Feb 4, 2011 09:30 GMT  ·  By
An MRI of a distance runner's foot and ankle shows a heel bone sized to pull the Achilles tendon taut, a condition that researchers say applied to Stone Age humans
   An MRI of a distance runner's foot and ankle shows a heel bone sized to pull the Achilles tendon taut, a condition that researchers say applied to Stone Age humans

Investigators suggest in the conclusions of a new research that our Stone Age ancestors may have been the first to develop the bodily traits necessary for long runs, including spring-loaded heel bones.

According to the team behind the work, hominids living at the same time, such as Neanderthals, did not feature this ability, and were therefore a lot less effective at sprinting and running over long distances.

But the Neanderthals excelled elsewhere, experts believe. Studies indicate that the back of their feet were tremendously well adapted to power walking, a lot more so than our Stone Age ancestors.

The most critical component of the leg when it comes to running fast and efficiently is the Achilles tendon, which acts like a spring. In addition to providing the force needed to propel the entire body, it also plays a role in conserving and recycling the energy used for this task.

Early modern humans featured a short lower heel that stretched the tendon under tension. This adaptation is one of the things that allowed our direct ancestors to prevail over their Neanderthal contemporaries in the evolutionary race.

Due to the new arrangement of the heel/Achilles tendon system, Stone Age humans could take extended excursions, explains University of Arizona in Tucson (UAT) anthropologist David Raichlen.

Details of the new investigation appear in a paper that will be published online in January 26 issue of the esteemed scientific Journal of Human Evolution, Science News reports.

“We can say that energy costs of running differed between Neandertals and modern humans, but our data don’t really speak to the question of what happened to the Neandertals,” Raichlen adds.

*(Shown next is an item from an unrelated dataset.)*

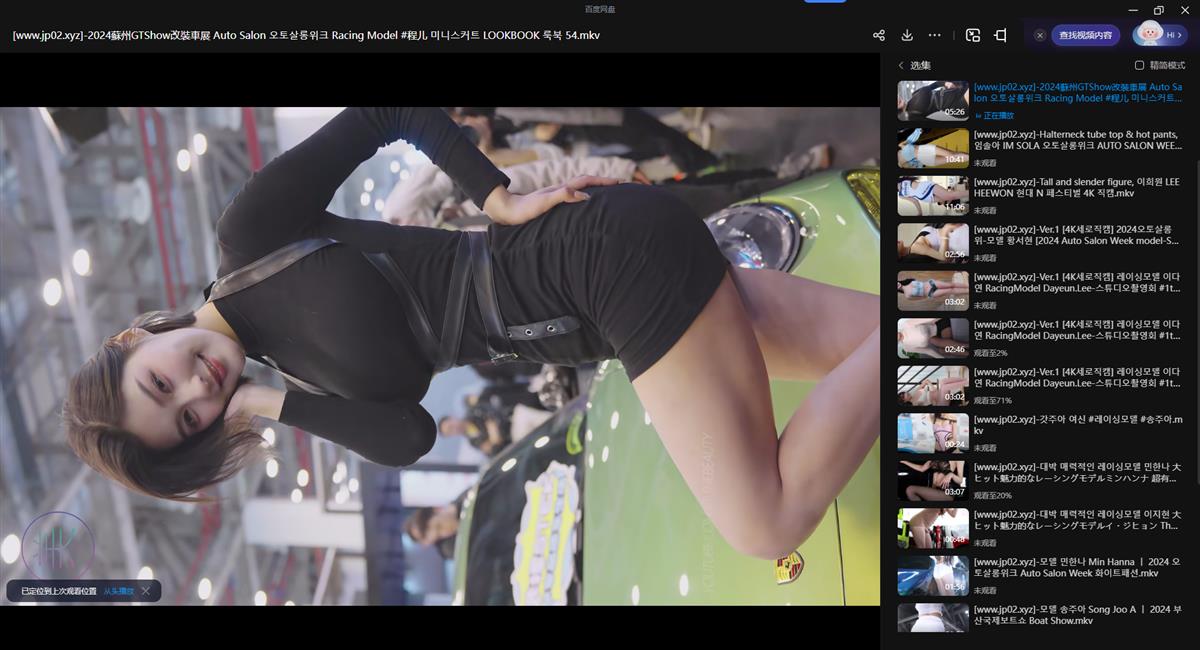
Task: Open the AI assistant Hi avatar
Action: [x=1150, y=34]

He says that evidence suggest Neanderthals had a rather tall heel bone, which means that they were a lot less energy-efficient while running. Naturally, this implies that they got tired faster, could not engage in sustained effort, and therefore traveled less than our direct ancestors.

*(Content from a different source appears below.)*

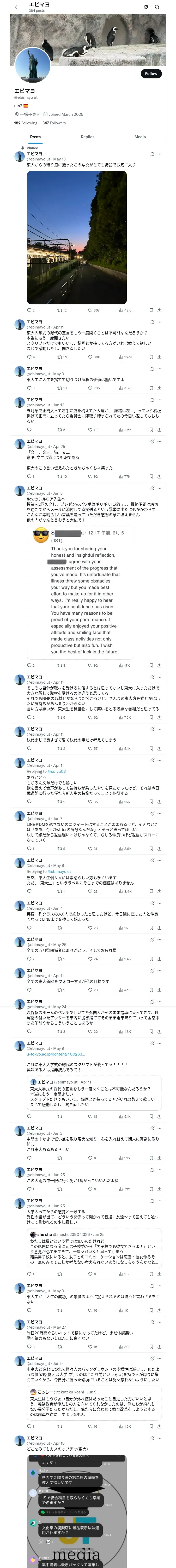Click the search icon in the profile header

But the taller heel bone allowed the Neanderthals to jump better than our ancestors, and also to walk uphill with less effort. In the end, natural selection chose our adaptation as the most suited for survival.

The new investigation “provides a new line of evidence that Neandertals were not as adept at long-distance running as modern humans were,” says Hunter College in New York City anthropologist Herman Pontzer, who was not a part of the new investigation.